Brodie suggested that this was the result of "the tendency of people in office to use formulae rather than imaginative rumination to in projecting their own behavior into the future." "Imaginative rumination" is something that free-form gaming can offer the opportunity to pursue. This goes further than the Kobayashi Maru no-win scenario, but seems like it could have significant value. I am not aware of games having been built for this purpose, but John Hanley discussed a number of participants from the Global War Game who reported having experienced powerful emotions surounding the sorts of "gut-wrenching moral choices" Rex proposes. In the Global War Game, these often revolved around the use of nuclear weapons. Hanley mentioned some participants reporting that "[e]ven simulated momentous decisions cost them some sleep."

Saturday, February 16, 2008

Thesis: Decision-Making and Gaming

Here is my Fletcher thesis, looking at how decision-making theories from political science and psychology can be used to better understand free-form games. I can't help but think of this as a work in progress, which is why it has taken me a while to get comfortable with the idea of posting it in its present form. The bibliography (which I may revise and post separately) might be the most useful part of the paper for people interested in this sort of thing.

The Application of Decision-Making Theories to Free-Form Gaming

Comments and questions are very welcome.

(Google Documents seems to have done something strange to the footnotes. Anyone who is interested can email me or leave a comment and I'll send a file in .pdf or .doc format directly.)

Wednesday, February 14, 2007

The Simulation Heuristic

I finished another RAND monograph recently (Implications of Modern Decision Science for Military Decision-Support Systems), which is too long and too dense and too useful to sum up in a single post. It's available for free online, but I wound up buying a copy from Amazon after realizing how relevant it was for me (Amazon was cheaper than buying it through RAND this time).

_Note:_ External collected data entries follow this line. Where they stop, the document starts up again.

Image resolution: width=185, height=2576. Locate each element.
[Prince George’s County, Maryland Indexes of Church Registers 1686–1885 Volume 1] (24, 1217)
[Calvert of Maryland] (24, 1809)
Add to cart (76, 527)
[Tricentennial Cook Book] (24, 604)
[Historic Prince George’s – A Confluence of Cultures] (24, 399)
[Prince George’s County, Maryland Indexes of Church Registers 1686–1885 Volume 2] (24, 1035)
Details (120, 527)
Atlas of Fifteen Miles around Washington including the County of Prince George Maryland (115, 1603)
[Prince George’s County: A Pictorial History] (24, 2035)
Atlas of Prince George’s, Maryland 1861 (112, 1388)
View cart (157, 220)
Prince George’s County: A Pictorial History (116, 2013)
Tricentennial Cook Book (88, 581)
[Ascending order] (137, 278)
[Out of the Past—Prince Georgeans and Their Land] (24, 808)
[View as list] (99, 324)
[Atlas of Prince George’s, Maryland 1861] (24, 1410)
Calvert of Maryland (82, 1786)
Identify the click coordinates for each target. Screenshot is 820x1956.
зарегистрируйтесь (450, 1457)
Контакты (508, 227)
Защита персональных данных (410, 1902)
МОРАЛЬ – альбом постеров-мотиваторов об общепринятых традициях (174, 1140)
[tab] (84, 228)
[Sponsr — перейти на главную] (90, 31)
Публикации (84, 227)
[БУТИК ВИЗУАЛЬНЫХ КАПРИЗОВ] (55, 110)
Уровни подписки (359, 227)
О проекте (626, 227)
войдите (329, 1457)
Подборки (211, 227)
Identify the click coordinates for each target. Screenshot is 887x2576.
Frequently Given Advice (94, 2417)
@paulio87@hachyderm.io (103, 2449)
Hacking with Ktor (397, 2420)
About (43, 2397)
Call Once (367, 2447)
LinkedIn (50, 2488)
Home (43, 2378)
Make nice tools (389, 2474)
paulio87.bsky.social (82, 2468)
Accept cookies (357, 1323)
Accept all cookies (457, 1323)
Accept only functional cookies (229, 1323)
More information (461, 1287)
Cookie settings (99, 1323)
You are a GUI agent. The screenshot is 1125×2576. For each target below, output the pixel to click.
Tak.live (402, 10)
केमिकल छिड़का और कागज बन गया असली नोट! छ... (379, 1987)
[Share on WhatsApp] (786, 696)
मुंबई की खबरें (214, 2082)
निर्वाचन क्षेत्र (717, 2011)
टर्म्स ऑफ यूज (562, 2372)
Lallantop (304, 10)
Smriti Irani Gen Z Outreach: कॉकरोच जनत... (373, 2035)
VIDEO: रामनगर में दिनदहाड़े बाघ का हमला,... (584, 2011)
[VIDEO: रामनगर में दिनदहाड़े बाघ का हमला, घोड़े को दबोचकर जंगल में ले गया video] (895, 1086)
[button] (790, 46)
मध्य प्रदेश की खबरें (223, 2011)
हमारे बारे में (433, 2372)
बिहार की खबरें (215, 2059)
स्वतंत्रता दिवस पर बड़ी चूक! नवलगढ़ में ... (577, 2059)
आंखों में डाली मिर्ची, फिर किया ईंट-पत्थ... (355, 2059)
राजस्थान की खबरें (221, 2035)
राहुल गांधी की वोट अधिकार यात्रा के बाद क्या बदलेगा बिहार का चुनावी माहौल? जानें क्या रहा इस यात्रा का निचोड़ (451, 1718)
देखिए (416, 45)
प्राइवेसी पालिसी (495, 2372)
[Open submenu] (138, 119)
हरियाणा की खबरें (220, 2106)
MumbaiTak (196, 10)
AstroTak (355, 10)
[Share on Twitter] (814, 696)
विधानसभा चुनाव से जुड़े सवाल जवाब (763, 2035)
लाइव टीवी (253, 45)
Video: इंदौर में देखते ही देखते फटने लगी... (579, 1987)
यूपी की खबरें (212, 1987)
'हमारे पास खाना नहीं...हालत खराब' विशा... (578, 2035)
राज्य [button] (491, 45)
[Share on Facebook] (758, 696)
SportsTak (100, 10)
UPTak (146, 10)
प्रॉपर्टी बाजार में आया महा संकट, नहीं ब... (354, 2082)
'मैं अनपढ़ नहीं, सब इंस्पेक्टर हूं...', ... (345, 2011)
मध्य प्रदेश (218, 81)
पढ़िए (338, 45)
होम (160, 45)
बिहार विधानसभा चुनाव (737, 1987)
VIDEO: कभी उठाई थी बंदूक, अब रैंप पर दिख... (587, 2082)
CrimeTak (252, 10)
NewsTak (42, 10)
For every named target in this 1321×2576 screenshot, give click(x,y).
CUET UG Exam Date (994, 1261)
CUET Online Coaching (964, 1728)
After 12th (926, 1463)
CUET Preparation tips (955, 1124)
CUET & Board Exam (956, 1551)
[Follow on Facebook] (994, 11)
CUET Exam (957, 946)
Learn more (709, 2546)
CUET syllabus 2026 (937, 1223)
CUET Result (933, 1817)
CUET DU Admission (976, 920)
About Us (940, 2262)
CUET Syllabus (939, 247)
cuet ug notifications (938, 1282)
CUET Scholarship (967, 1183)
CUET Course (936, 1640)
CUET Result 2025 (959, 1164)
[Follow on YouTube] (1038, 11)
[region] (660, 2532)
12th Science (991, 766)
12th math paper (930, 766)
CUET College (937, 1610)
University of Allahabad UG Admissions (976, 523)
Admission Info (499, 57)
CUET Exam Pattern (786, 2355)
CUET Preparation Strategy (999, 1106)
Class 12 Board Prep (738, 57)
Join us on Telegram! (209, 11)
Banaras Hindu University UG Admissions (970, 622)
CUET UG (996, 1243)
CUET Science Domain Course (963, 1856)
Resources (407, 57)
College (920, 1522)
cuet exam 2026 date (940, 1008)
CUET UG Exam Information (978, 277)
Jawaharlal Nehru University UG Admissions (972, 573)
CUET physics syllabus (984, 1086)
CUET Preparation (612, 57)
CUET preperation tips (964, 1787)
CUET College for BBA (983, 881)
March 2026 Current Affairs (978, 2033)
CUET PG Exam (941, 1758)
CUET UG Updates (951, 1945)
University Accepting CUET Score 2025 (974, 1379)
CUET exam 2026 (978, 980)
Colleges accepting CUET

The first section deals with the history and development of decision science. It's a great, concise summary of the psychological aspects of decision-making theory, including a description of the split between what the authors refer to as the Heuristics and Biases Paradigm and the Naturalistic School of decision science. More on this in the future, but something that struck me was the description of what some call the simulation heuristic, and which the monograph refers to as "imaginability" (as a subset of memory biases) or the "availability heuristic". The basic idea is that people see things as more likely if they can visualize them more easily. That echoes Robert Levine's criticism (referred to here) that a game could lead participants to believe that the events depicted were probable, as opposed to merely plausible. In the simulation heuristic formulation, it is the very act of making it easier to imagine an event that increases the perception of its probability.

In a sense, that might not be a bad thing, in that one of the benefits to simulation and gaming can be to make a given circumstance seem more real, for the purposes of spurring people to action, or taking a threat seriously, or provoking more thoughtful analysis. But Levine's point stands to a certain extent; what about the other, unsimulated, ungamed possibilities that are accorded less priority because the simulated case is assigned a higher probability than is warranted? The simplest answer I can see right now is that rather than doing less gaming, perhaps the simulation heuristic should in fact lead to doing more gaming, as a tool of exploratory analysis, with an eye towards keeping in mind the vast multitudes of possible futures (more on this sometime soon, I hope). Another answer might just be that gaming is not necessarily by itself a good indicator of the likelihood of a given set of events. That seems like a no-brainer, but perhaps it's difficult to keep that in mind when presented with a realistic game. How do the pros deal with this issue?